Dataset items

--- --- ---

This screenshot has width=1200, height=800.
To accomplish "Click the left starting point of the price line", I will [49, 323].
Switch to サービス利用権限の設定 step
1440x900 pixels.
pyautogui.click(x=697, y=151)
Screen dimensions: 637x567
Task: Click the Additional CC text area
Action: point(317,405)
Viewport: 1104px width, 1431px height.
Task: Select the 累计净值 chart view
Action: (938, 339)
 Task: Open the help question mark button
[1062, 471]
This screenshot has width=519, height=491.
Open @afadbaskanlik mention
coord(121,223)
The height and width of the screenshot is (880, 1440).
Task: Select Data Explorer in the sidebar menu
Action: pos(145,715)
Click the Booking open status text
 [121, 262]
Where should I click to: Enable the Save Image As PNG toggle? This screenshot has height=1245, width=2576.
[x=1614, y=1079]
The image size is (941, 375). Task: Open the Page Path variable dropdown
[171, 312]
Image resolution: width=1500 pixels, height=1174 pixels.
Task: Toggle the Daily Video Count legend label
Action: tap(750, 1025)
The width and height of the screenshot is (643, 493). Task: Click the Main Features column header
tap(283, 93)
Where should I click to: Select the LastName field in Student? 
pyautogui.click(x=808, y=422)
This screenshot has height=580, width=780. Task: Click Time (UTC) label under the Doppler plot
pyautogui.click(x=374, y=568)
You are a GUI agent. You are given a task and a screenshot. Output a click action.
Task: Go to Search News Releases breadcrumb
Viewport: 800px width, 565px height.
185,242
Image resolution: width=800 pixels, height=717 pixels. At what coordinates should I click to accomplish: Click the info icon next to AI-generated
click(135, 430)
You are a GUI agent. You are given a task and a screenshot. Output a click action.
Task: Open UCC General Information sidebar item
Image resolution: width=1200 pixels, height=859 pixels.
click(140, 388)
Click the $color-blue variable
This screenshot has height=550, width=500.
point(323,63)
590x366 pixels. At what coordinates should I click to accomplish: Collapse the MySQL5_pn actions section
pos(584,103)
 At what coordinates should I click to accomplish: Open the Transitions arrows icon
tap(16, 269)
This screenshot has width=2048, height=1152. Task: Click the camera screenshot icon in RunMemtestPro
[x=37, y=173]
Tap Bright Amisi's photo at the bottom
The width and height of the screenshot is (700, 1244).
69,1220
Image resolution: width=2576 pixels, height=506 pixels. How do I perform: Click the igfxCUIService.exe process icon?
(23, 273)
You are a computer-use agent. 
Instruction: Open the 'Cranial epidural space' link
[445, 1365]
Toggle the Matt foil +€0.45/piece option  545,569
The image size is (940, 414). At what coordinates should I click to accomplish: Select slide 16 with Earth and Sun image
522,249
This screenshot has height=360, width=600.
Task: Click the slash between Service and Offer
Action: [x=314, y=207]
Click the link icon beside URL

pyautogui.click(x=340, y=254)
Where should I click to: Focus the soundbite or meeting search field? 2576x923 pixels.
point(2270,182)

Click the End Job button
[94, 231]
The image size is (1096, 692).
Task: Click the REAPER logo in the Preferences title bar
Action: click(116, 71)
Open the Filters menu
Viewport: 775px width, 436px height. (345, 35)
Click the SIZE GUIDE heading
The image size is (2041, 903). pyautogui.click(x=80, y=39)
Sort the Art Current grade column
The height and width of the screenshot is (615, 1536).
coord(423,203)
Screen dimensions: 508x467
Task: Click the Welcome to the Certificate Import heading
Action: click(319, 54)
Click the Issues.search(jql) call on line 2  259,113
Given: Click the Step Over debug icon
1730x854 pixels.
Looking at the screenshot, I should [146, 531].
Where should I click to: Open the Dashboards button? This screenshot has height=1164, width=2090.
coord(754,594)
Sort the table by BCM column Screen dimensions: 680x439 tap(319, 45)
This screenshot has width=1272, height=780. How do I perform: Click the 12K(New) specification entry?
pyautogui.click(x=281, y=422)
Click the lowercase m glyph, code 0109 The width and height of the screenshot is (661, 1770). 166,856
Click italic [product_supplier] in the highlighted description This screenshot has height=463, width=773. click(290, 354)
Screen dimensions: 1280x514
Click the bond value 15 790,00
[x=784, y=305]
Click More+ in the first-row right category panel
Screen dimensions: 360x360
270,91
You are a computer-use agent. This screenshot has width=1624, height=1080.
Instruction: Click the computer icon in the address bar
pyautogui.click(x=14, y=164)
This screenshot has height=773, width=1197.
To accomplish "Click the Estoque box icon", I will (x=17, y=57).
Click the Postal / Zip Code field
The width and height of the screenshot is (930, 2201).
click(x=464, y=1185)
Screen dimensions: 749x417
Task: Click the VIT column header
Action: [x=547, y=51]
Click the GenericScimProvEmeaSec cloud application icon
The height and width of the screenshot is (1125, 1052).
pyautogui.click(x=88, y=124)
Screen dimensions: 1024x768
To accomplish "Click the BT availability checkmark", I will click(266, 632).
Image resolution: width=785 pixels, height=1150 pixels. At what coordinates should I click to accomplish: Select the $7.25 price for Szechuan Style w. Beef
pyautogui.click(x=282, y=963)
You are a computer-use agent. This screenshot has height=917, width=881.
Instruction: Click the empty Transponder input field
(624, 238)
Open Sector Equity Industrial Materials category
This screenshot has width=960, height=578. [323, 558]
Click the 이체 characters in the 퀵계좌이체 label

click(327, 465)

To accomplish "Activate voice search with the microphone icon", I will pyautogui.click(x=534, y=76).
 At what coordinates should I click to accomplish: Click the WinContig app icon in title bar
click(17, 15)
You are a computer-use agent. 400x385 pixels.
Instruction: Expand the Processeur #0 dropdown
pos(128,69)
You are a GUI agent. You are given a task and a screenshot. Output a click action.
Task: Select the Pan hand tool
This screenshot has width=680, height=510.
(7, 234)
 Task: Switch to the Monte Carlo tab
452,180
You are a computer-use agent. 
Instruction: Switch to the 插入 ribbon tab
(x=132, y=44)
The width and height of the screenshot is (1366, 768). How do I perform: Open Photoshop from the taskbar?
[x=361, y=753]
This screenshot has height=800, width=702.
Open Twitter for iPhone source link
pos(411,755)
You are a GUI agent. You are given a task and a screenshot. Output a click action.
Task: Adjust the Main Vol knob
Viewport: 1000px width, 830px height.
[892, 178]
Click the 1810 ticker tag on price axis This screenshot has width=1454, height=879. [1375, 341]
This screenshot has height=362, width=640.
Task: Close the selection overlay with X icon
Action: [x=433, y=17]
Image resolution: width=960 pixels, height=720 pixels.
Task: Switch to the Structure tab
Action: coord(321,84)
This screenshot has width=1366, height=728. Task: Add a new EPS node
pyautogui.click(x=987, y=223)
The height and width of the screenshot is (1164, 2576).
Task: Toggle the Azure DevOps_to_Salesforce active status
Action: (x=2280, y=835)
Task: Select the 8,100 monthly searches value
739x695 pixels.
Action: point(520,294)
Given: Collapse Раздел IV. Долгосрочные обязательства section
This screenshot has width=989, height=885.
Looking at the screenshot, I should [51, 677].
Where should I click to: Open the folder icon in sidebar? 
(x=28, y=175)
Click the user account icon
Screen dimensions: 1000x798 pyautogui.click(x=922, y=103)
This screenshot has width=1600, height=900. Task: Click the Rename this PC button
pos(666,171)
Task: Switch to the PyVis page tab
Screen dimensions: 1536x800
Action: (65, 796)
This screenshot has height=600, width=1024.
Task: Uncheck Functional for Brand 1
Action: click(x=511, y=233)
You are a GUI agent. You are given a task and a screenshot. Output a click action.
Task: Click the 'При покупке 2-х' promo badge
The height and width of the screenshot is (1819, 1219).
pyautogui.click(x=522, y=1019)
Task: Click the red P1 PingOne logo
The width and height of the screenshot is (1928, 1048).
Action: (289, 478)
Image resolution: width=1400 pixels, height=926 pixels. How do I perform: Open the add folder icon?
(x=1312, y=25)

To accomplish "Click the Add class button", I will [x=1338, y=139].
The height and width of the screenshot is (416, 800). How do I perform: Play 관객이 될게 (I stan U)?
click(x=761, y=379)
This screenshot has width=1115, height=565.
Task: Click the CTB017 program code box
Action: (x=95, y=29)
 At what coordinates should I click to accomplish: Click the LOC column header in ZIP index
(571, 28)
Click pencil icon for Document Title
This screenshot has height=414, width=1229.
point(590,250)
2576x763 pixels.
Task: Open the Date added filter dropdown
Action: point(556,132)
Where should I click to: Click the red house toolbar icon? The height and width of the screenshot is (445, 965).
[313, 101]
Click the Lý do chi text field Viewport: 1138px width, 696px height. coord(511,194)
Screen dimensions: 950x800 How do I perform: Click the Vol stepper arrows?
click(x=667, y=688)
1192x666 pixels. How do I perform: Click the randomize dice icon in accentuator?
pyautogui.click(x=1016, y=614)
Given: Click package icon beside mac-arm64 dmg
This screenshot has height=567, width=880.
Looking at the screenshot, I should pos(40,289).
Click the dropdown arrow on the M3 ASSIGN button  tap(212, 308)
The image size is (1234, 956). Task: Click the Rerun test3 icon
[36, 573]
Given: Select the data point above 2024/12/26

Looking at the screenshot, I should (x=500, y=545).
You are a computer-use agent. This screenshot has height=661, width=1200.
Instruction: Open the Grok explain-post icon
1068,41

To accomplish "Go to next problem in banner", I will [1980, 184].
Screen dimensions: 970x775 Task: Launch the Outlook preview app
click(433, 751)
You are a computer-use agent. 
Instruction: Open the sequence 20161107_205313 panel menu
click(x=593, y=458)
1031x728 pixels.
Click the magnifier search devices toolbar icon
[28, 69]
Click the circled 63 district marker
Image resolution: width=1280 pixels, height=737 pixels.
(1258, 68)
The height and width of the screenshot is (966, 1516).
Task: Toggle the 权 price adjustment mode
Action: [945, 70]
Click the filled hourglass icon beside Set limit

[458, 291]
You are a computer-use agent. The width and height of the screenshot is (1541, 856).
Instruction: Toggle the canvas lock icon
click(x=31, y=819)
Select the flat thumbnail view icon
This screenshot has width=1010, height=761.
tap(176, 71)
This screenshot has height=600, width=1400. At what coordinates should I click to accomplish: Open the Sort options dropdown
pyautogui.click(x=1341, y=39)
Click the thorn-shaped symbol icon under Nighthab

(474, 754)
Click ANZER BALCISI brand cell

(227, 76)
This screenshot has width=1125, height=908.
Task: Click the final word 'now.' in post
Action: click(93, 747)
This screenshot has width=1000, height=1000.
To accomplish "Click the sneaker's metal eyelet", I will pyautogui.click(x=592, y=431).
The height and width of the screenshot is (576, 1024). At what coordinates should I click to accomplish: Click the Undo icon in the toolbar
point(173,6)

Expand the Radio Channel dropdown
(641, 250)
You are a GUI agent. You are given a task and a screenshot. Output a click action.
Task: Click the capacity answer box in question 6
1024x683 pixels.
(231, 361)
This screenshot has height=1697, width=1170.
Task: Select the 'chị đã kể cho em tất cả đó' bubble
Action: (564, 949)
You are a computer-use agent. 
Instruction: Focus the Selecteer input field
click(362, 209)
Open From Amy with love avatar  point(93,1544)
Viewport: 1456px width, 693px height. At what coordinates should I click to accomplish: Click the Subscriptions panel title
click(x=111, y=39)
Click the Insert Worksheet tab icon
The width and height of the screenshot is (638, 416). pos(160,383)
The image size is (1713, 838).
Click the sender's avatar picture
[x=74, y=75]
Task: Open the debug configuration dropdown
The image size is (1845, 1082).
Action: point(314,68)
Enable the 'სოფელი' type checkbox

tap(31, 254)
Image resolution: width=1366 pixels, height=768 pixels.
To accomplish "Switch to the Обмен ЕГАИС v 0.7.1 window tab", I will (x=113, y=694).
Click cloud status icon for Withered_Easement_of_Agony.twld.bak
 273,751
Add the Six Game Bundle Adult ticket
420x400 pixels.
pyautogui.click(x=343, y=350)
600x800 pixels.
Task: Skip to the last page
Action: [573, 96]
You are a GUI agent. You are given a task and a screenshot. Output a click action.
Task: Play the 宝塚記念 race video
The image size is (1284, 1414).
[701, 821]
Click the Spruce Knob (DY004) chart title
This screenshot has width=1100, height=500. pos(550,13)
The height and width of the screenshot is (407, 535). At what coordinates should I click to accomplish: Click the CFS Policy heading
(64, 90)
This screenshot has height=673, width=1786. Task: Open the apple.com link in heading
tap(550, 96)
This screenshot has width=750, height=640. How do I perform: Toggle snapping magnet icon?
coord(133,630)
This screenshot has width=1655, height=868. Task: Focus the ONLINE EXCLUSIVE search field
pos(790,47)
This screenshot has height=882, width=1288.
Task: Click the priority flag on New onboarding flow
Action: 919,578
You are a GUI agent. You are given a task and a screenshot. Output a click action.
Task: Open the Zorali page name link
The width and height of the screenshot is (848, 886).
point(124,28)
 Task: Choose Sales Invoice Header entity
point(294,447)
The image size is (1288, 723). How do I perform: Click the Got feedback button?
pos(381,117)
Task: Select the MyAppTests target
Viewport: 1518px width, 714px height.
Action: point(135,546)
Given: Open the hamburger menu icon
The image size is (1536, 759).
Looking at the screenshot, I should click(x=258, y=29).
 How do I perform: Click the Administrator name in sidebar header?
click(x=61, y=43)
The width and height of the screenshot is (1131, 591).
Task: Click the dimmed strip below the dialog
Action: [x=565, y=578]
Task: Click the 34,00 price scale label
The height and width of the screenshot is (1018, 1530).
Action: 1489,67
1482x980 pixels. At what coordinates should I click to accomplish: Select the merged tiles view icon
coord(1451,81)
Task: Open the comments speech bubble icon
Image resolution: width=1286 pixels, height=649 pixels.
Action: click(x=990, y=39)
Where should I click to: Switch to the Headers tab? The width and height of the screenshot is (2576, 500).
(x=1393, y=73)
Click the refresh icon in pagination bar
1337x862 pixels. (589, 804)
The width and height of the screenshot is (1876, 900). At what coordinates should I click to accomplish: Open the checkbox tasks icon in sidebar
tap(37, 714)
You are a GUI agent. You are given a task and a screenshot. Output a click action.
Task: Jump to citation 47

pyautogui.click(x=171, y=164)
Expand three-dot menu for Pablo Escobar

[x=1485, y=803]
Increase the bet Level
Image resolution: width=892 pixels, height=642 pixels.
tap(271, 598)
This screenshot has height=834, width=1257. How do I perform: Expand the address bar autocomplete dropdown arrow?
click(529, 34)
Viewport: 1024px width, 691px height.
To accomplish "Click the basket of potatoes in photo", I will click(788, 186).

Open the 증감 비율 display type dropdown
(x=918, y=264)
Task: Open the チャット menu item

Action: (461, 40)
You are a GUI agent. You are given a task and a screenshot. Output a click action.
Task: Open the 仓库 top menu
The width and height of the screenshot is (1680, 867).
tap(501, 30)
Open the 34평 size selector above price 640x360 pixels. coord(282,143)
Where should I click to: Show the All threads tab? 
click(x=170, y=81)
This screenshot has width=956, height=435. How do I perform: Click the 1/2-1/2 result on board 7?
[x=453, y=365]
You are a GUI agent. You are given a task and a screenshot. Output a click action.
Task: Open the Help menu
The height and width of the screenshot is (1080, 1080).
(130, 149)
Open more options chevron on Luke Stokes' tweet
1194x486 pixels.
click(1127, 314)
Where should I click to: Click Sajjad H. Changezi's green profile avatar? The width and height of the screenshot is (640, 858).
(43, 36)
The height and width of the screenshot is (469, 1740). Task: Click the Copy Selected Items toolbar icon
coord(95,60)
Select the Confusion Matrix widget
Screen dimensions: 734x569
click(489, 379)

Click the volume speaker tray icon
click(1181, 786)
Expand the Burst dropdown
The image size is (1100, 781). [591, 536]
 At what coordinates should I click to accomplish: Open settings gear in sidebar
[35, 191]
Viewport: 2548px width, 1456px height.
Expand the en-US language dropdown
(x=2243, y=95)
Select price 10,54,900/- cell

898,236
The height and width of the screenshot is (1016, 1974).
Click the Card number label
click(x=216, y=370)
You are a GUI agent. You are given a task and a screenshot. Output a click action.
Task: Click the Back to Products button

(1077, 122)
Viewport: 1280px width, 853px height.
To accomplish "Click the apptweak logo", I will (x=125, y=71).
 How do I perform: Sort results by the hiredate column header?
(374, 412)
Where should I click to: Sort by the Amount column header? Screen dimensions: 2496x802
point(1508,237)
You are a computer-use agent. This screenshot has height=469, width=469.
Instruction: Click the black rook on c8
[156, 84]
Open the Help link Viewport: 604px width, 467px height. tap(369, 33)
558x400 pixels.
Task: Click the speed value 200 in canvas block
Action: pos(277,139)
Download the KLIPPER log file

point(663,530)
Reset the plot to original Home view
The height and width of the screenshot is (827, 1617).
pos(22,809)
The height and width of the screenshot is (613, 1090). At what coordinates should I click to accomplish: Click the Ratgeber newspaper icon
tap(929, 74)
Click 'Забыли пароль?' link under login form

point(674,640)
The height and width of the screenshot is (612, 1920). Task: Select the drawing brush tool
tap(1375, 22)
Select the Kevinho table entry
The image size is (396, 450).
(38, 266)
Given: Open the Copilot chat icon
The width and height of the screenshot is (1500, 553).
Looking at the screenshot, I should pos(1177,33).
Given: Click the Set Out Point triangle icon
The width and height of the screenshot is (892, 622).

--- --- ---

### TASK STATEMENT
When copying the data above, please keep exactly the lines from its first line through the line with "Task: Open UCC", both ends included, and drop the rest.

### EXERCISE RESULT
This screenshot has width=1200, height=800.
To accomplish "Click the left starting point of the price line", I will [49, 323].
Switch to サービス利用権限の設定 step
1440x900 pixels.
pyautogui.click(x=697, y=151)
Screen dimensions: 637x567
Task: Click the Additional CC text area
Action: point(317,405)
Viewport: 1104px width, 1431px height.
Task: Select the 累计净值 chart view
Action: (938, 339)
 Task: Open the help question mark button
[1062, 471]
This screenshot has width=519, height=491.
Open @afadbaskanlik mention
coord(121,223)
The height and width of the screenshot is (880, 1440).
Task: Select Data Explorer in the sidebar menu
Action: pos(145,715)
Click the Booking open status text
 [121, 262]
Where should I click to: Enable the Save Image As PNG toggle? This screenshot has height=1245, width=2576.
[x=1614, y=1079]
The image size is (941, 375). Task: Open the Page Path variable dropdown
[171, 312]
Image resolution: width=1500 pixels, height=1174 pixels.
Task: Toggle the Daily Video Count legend label
Action: tap(750, 1025)
The width and height of the screenshot is (643, 493). Task: Click the Main Features column header
tap(283, 93)
Where should I click to: Select the LastName field in Student? 
pyautogui.click(x=808, y=422)
This screenshot has height=580, width=780. Task: Click Time (UTC) label under the Doppler plot
pyautogui.click(x=374, y=568)
You are a GUI agent. You are given a task and a screenshot. Output a click action.
Task: Go to Search News Releases breadcrumb
Viewport: 800px width, 565px height.
185,242
Image resolution: width=800 pixels, height=717 pixels. At what coordinates should I click to accomplish: Click the info icon next to AI-generated
click(135, 430)
You are a GUI agent. You are given a task and a screenshot. Output a click action.
Task: Open UCC General Information sidebar item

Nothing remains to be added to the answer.